Information about the AS&T Preliminary Exam for prospective students
All students who enter the Ph.D. program must take a one and a half hour oral AS&T Preliminary Examination based upon basic courses in their field of expertise. The exam must be taken no later than the second semester of the first academic year within the program (typically in late spring semester). Students who fail to pass the exam are allowed one more attempt, to be taken no later than the end of their third semester. A selection of courses to be covered in each of the examination areas will be established, and an oral examination will be arranged. Recommendations for the student's academic program and course work will be forwarded to the Head Graduate Advisor for inclusion in the student's "Blue Card," which tracks a student's progress throughout the degree program. The Preliminary Examination Committee will include four (4) members of the AS&T Group with research interests similar to that of the student. Typically, this will include members from more than one department, and the student's Research Advisor if available. The committee chair will be selected from theList of Approved AS&T Preliminary Examination Committee Chairs. A detailed description of the Preliminary Examination and a Sample Examination Proposal are given in the Student Manual. A sample examination proposal can be also downloaded.

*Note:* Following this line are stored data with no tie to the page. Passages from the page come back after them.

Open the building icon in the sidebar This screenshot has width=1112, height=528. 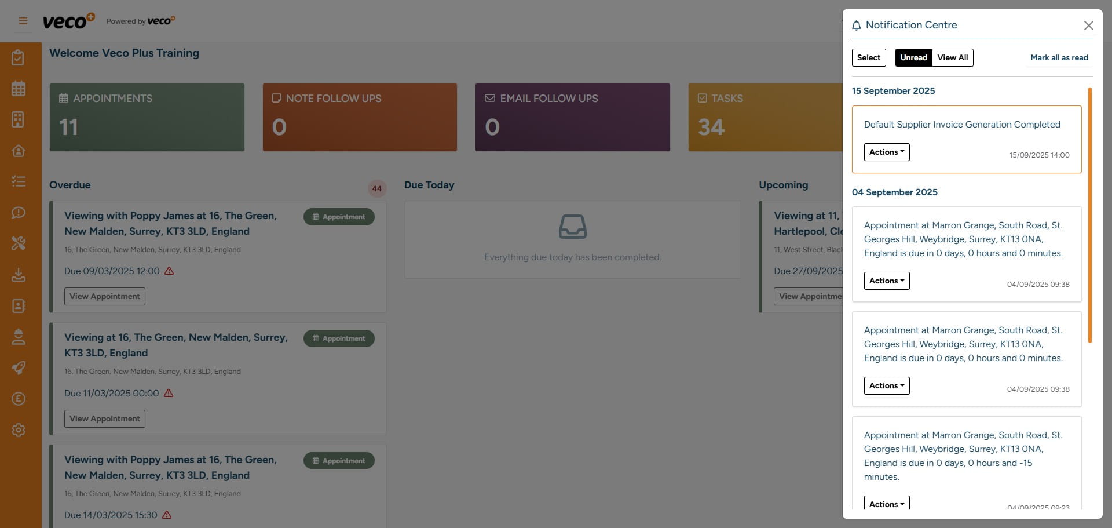pos(19,119)
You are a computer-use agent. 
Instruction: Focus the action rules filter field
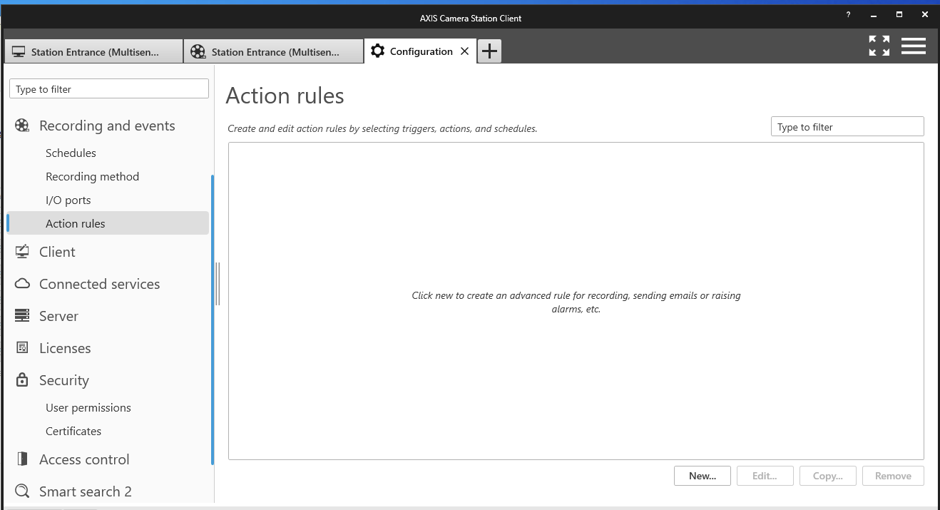tap(847, 127)
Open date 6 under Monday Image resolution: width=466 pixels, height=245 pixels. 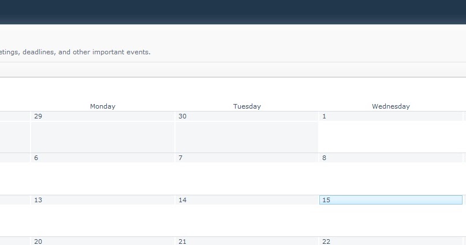pyautogui.click(x=36, y=158)
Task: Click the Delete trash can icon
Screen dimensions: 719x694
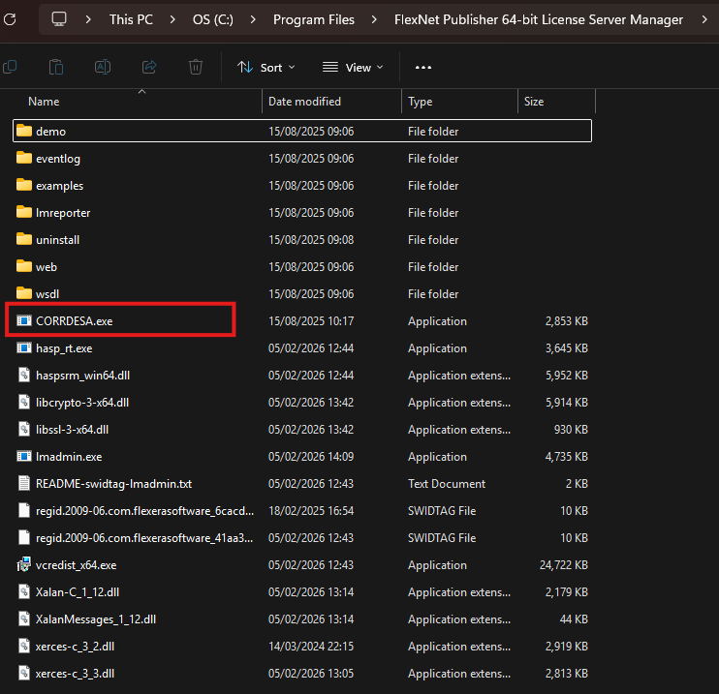Action: point(196,67)
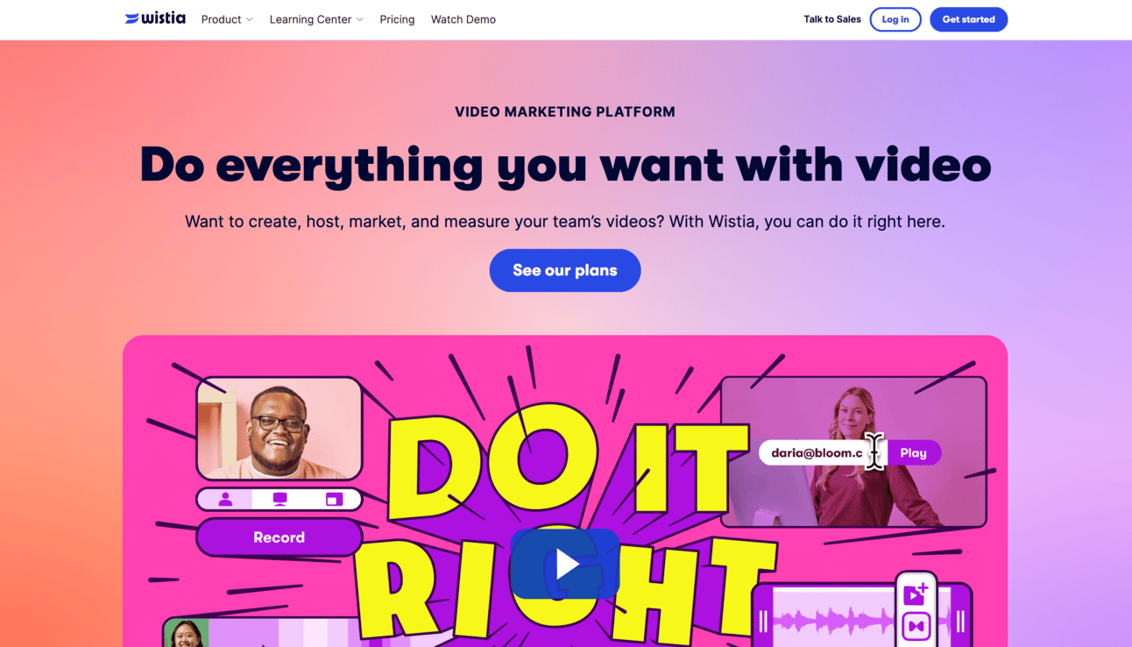The width and height of the screenshot is (1132, 647).
Task: Click See our plans button
Action: point(565,270)
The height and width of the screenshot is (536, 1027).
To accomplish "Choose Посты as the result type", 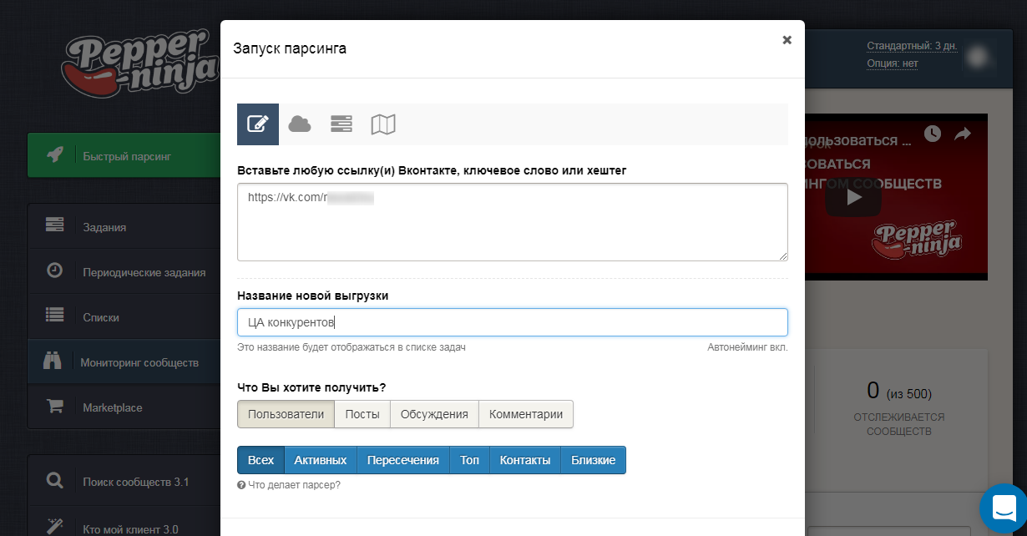I will (362, 414).
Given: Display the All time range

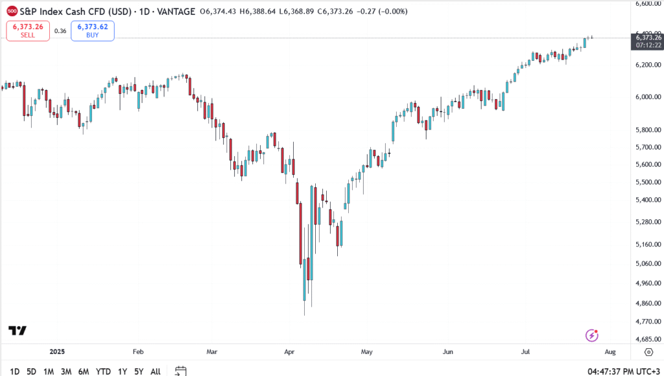Looking at the screenshot, I should click(x=156, y=371).
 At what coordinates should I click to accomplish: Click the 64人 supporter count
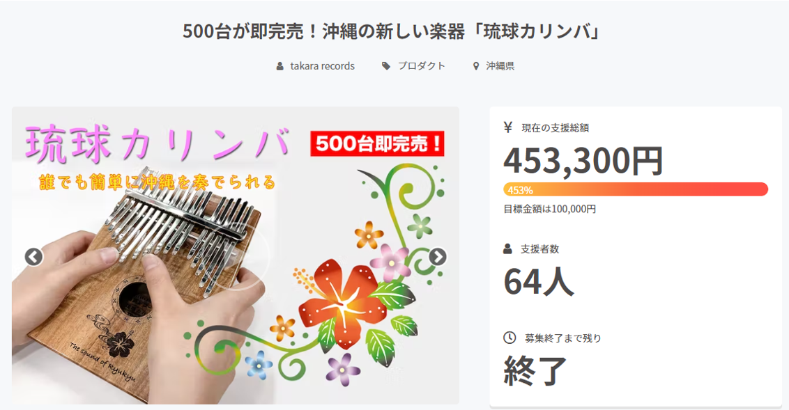538,281
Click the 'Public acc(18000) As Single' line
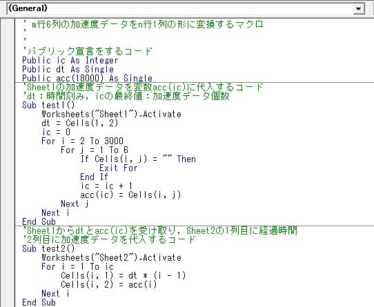 pyautogui.click(x=87, y=78)
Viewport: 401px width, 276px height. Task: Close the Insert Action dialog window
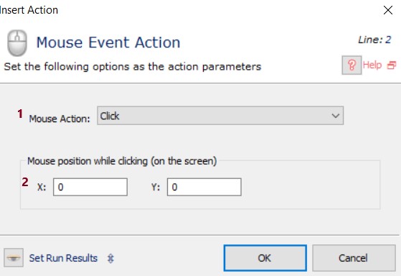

The Preliminary Examination has two purposes:
- To provide guidance to the student;
- To determine if the student is qualified to continue in the Ph.D. program.
The examination will cover basic undergraduate coursework appropriate to the student's chosen research area, broadly interpreted, and which, if possible, is consistent with the student's undergraduate coursework. Students are urged to consult with the members of their examination committee, especially with the Research Advisor, in advance to determine the scope of the examination. As an example, for Applied Physics, students with undergraduate backgrounds in Physics might be examined in these three areas:
- Electromagnetics (Phys 110AB or equivalent);
- Quantum Mechanics (Phys 137A or equivalent);
- One other area of Physics, Mathematics, Engineering, or the life sciences, roughly equivalent to a one or two semester basic undergraduate course of study.
Students with other undergraduate backgrounds will normally be examined in three coherent areas, each equivalent to a one or two semester basic undergraduate sequence, as above. After the exam, the committee will identify strengths and weaknesses in the student's exam performance and in the student's overall record of performance in the AS&T program. The committee can make recommendations for future coursework and other actions to be undertaken. Examples are:
- "Take course X."
- "Improve oral (or written) presentation skills."
- "TA course Y" (serve as a Teaching Assistant).